Prompt:
Quote the entries verbatim, everything from the line containing "The width and height of the screenshot is (1366, 841)." down to the line containing "1024x413 pixels. [x=708, y=57]", including both of those lines.

Dataset records:

┄┄┄┄┄┄┄┄┄┄

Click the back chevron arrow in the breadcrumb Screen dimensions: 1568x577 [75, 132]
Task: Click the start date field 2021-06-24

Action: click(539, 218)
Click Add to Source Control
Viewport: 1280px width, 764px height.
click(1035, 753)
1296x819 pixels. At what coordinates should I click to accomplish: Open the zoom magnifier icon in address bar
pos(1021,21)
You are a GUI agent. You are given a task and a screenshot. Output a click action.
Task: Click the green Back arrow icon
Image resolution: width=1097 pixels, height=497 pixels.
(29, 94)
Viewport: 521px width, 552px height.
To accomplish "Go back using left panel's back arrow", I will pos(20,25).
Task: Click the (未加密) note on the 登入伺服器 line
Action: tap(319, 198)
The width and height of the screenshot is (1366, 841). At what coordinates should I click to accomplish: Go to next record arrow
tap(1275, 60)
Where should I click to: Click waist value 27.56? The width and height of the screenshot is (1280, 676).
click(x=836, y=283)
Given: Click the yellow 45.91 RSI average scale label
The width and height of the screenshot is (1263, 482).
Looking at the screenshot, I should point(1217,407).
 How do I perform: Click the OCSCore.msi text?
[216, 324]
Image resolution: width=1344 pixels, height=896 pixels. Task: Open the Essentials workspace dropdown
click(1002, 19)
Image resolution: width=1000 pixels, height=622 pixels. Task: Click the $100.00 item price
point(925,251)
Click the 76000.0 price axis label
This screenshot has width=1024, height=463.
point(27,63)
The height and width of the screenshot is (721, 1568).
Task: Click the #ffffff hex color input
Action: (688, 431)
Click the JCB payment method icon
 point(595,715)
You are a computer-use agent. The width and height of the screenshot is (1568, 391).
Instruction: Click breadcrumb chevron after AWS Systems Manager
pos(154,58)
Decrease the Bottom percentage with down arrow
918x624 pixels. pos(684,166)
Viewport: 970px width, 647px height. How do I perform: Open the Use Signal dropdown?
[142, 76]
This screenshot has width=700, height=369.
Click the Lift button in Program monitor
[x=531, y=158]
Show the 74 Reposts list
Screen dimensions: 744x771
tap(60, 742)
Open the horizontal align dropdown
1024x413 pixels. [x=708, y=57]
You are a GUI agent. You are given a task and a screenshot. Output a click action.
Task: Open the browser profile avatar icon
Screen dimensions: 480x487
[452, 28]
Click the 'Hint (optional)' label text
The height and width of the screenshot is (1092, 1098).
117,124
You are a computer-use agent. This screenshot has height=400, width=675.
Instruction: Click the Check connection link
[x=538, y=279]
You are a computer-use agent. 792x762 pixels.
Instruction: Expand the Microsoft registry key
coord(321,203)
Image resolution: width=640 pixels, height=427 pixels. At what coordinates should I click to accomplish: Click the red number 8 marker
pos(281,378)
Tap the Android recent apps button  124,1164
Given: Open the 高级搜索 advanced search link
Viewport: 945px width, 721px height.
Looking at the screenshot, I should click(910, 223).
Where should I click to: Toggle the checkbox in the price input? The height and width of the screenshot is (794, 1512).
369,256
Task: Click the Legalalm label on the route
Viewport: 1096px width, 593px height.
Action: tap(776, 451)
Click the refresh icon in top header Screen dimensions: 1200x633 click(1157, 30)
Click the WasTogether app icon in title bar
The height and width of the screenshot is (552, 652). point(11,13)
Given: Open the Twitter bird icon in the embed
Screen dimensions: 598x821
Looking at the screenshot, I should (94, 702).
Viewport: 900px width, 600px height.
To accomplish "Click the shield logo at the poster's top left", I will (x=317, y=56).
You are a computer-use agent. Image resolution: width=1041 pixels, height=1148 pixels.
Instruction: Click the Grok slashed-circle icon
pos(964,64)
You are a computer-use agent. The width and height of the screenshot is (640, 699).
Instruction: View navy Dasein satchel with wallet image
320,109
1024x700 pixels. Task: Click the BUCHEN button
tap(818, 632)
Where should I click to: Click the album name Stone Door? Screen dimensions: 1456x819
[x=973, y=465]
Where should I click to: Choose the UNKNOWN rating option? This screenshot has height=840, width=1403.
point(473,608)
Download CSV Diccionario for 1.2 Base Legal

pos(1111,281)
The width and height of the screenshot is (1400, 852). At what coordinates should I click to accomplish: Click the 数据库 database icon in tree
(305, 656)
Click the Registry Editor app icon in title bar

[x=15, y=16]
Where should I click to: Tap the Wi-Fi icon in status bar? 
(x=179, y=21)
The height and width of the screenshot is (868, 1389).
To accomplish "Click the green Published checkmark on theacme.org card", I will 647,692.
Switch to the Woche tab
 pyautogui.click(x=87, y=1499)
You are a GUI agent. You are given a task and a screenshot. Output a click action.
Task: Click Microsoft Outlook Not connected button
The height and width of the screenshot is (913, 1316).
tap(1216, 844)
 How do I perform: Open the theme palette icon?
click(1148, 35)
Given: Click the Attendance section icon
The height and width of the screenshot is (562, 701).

┄┄┄┄┄┄┄┄┄┄

The output:
The width and height of the screenshot is (1366, 841). At what coordinates should I click to accomplish: Go to next record arrow
tap(1275, 60)
Where should I click to: Click waist value 27.56? The width and height of the screenshot is (1280, 676).
click(x=836, y=283)
Given: Click the yellow 45.91 RSI average scale label
The width and height of the screenshot is (1263, 482).
Looking at the screenshot, I should point(1217,407).
 How do I perform: Click the OCSCore.msi text?
[216, 324]
Image resolution: width=1344 pixels, height=896 pixels. Task: Open the Essentials workspace dropdown
click(1002, 19)
Image resolution: width=1000 pixels, height=622 pixels. Task: Click the $100.00 item price
point(925,251)
Click the 76000.0 price axis label
This screenshot has width=1024, height=463.
point(27,63)
The height and width of the screenshot is (721, 1568).
Task: Click the #ffffff hex color input
Action: (688, 431)
Click the JCB payment method icon
 point(595,715)
You are a computer-use agent. The width and height of the screenshot is (1568, 391).
Instruction: Click breadcrumb chevron after AWS Systems Manager
pos(154,58)
Decrease the Bottom percentage with down arrow
918x624 pixels. pos(684,166)
Viewport: 970px width, 647px height. How do I perform: Open the Use Signal dropdown?
[142, 76]
This screenshot has width=700, height=369.
Click the Lift button in Program monitor
[x=531, y=158]
Show the 74 Reposts list
Screen dimensions: 744x771
tap(60, 742)
Open the horizontal align dropdown
1024x413 pixels. [x=708, y=57]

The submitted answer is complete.